Given that the pubs in the city generally shut by midnight, Kidd doesn't expect to find half his roster downing ales before hitting a local club.
"My players are probably mostly asleep so I don't have to worry," he smiled. "We have a curfew but I won't check any beds."
With January providing a wakeup for the Nets, Kidd acknowledges the challenge now is avoid allowing the trans-Atlantic diversion to lull his side back to sleep as they bid to make a concerted push into Eastern Conference playoff picture.
Such concerns are a contrast from 12 months ago when, with the New York Knicks, he came to the UK with nothing more to worry about than making assists and baskets.
With all the early upheaval of his tenure, including the disintegration of his working relationship with former lead assistant Lawrence Frank, this has been a tougher transition than he could have imagined.
But, Kidd stated: "It's been a great learning experience. I've learnt a lot in a short space of time. I've been very blessed to have the group of guys I've had. Veterans, guys who play extremely hard, and guys who continue to keep fighting each day to get better."

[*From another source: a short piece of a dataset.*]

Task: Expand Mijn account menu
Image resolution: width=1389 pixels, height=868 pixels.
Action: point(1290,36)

Yet, despite the trials, it has still been fun, he added. "One, the body isn't as sore the next day. But it's still hard not having control of the ball in your hand to help your teammates."

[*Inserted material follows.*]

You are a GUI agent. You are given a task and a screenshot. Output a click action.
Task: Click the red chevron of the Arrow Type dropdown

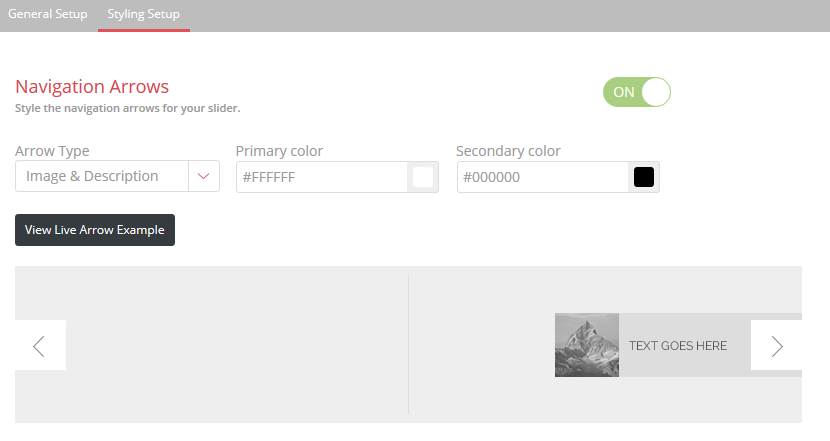point(204,176)

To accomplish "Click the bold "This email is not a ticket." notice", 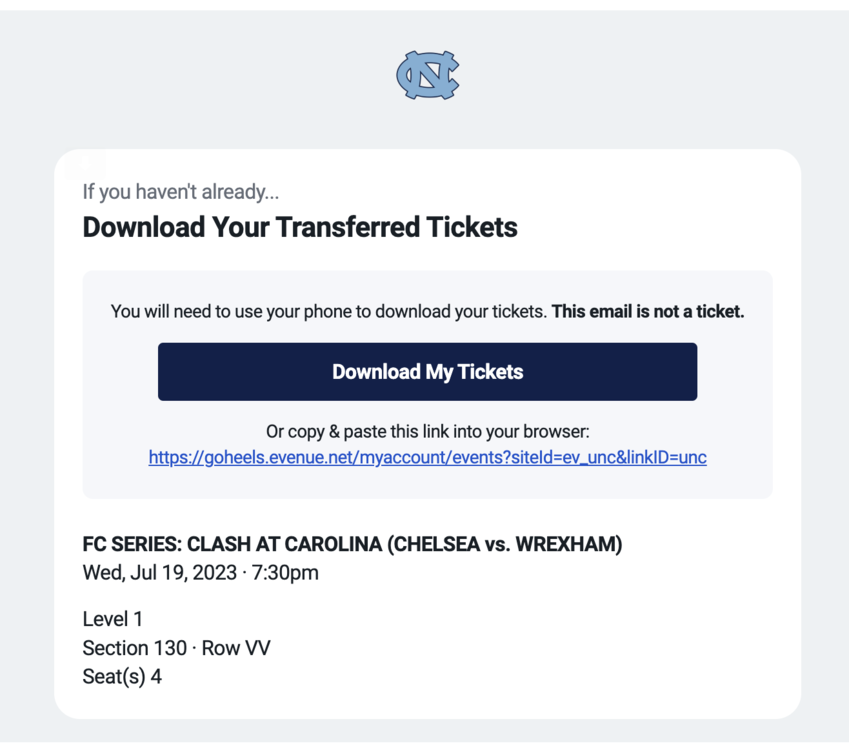I will pos(648,312).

What seems clear is that, with Brook Lopez on the sidelines, Brooklyn is staying with small ball for the foreseeable future, with Kevin Garnett shuffling to center while also stretching opposing defenses, and Paul Pierce causing mismatches at the four.
"[Garnett] is a basketball player," Kidd said. "So he understands what it takes to be successful. He's been in the league for a little bit. Or for him to have to play the five, it's whatever he has to do to help the team.
"Paul will play the four for a while. The guys have enjoyed that lineup and we've had some success with it. When you look at the NBA, there are a lot of small forwards playing so it's something that we did last year in New York and now here in Brooklyn."
Kidd plans to meet with Nets majority owner Mikhail Prokhorov when he arrives in London to see his team play for the first time since opening night. In between, the information blow between the pair has been directed through the Russian's point man in Brooklyn, Dmitry Razumov.
"I've talked to Dmitry throughout the season," he confirmed. "This will be my first time I've talked to [Prokhorov] in a while. He gives us everything we need to be competitive. He's one of the best owners in the league. We've nothing to complain about."